I don't have much fear of homeless persons. Some people find that surprising coming from an aging white lady who is not 'able bodied'. I've been homeless, and addicted, and forlorn. No not to the same degree as Jordan Neely. I was a young attractive white girl when I was homeless, that just won't compare. That said I do have a very deep sense of compassion for being cold, hungry, tired, ignored, and completely unsure of where my next meal or next chance to sleep safely was coming from.
We don't do nearly enough for homeless people. We treat it like some grift, as though people choose to be homeless rather than some mystical alternative that will levitate them out of the cracks they slipped into. I've never met a homeless person who decided to be homeless. (I could write more extensively about this but will not here for the sake of brevity.)
Do you think Daniel Penny was justified in his actions?

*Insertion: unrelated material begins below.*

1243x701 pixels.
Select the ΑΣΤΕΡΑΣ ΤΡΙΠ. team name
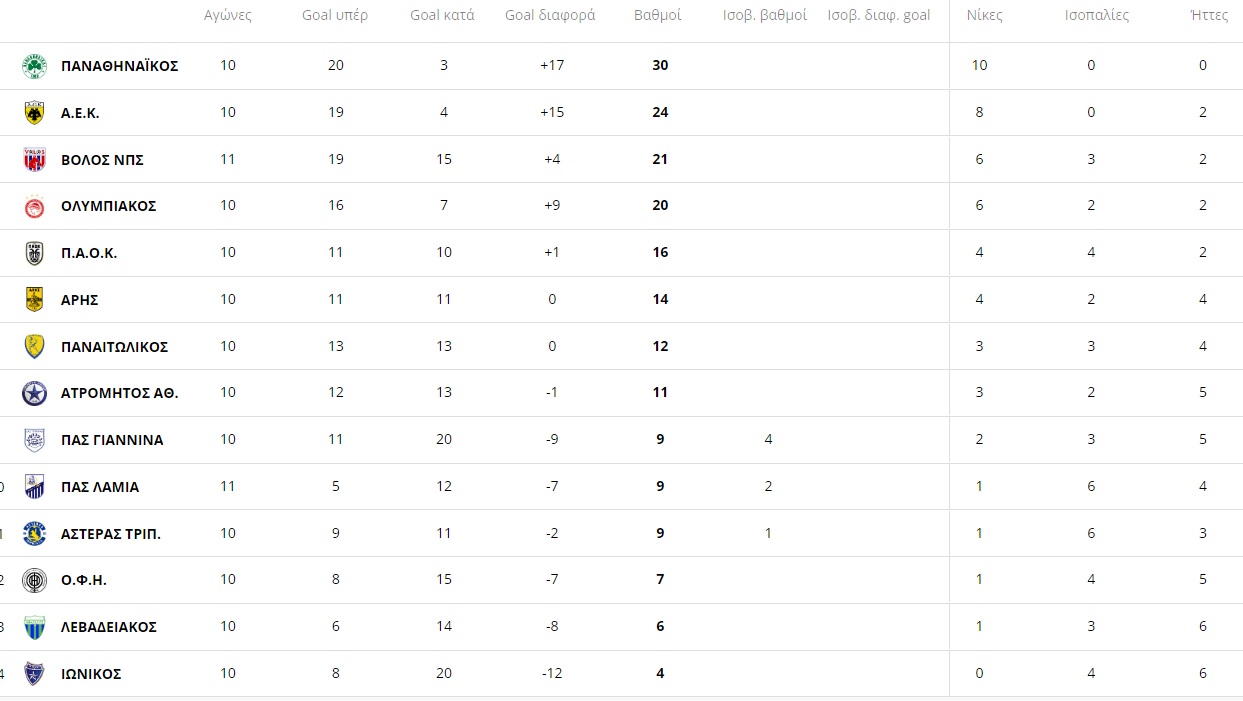coord(110,534)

This is the question I've really had to wrestle with because no, NO! I absolutely do not think Daniel Penny's actions were justified. I've thought long and hard about what was going through this man's head. Was he afraid? Did he think he was being heroic? Was he just having a bad day and this was the last straw? I don't know and I can't know but I've run through the scenarios from my own POV. Even if I were able bodied I wouldn't restrain someone. On my worst day I might have shouted at a person to be quiet and stop upsetting everyone else but no one wants that on the subway.
What would make me think I needed to attack and restrain someone on the subway? I can't think of anything short of the threat of armed violence, waving a gun or a knife around. Being armed and threatening would probably provoke my drive to action but that action would be limited. Sure I'm an ex first responder and ex army but as noted I'm aging and not as hale and formidable as I once was. My default tends to be trying to talk people down first, soothe the wounded don't piss them off.

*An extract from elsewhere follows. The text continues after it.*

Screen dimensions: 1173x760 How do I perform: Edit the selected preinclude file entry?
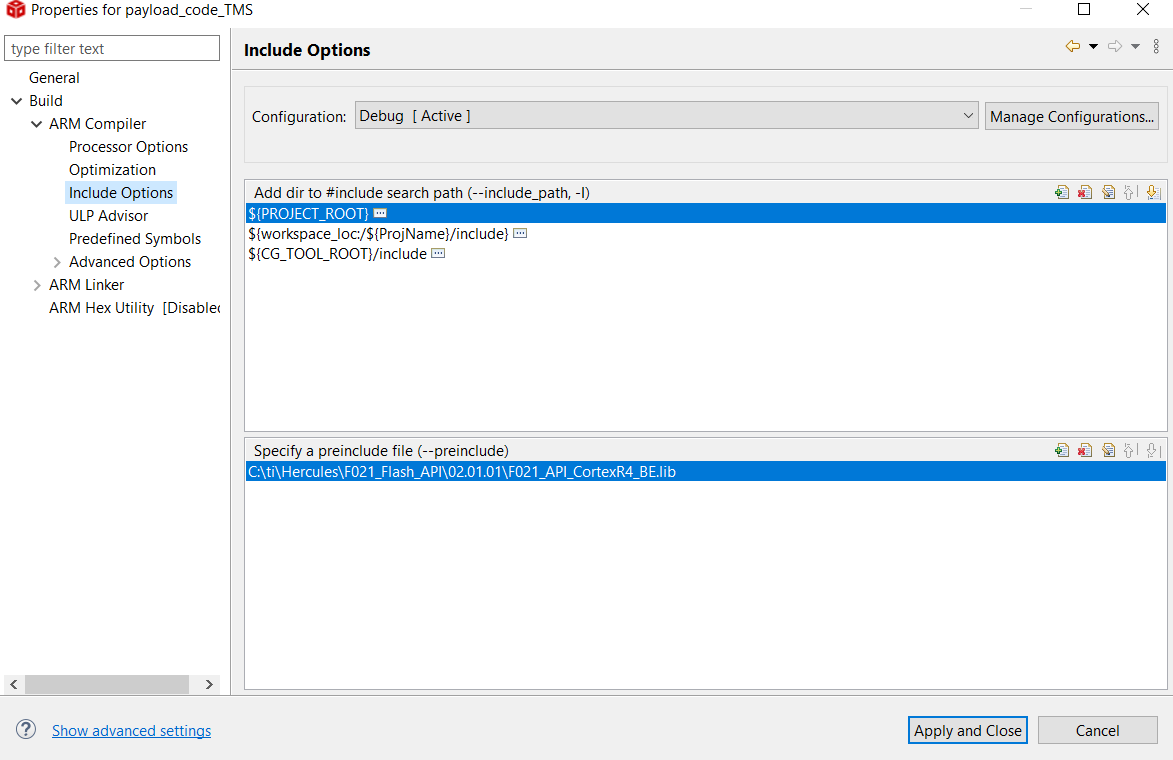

Now here's the heart of why I'm so deeply outraged. I've seen Jordan Neely busking down on the subway platforms, and many of the myriad of buskers down below the city streets. Many of them are homeless and desperate. One gets used to seeing them around. I even got used to the dramatic and fever pitched scenes of desperation that could unfold on subway cars.
I've never been rich. I scrape by through a series of part time jobs, family support, fellowships, and student loans. I've never been in a position to hand someone a life changing amount of money when they're crying out in desperation. That said compassion can go a really long way.
I've seen men and women wild with desperation crying out and acting in the exact way Jordan Neely did. Most people do their darnedest to ignore it because what do you do? Can you solve this man's problems? You're just trying to get to your stop on the subway. I get how apathy happens there's a horror in helplessness that numbs us as humans. But I don't look away.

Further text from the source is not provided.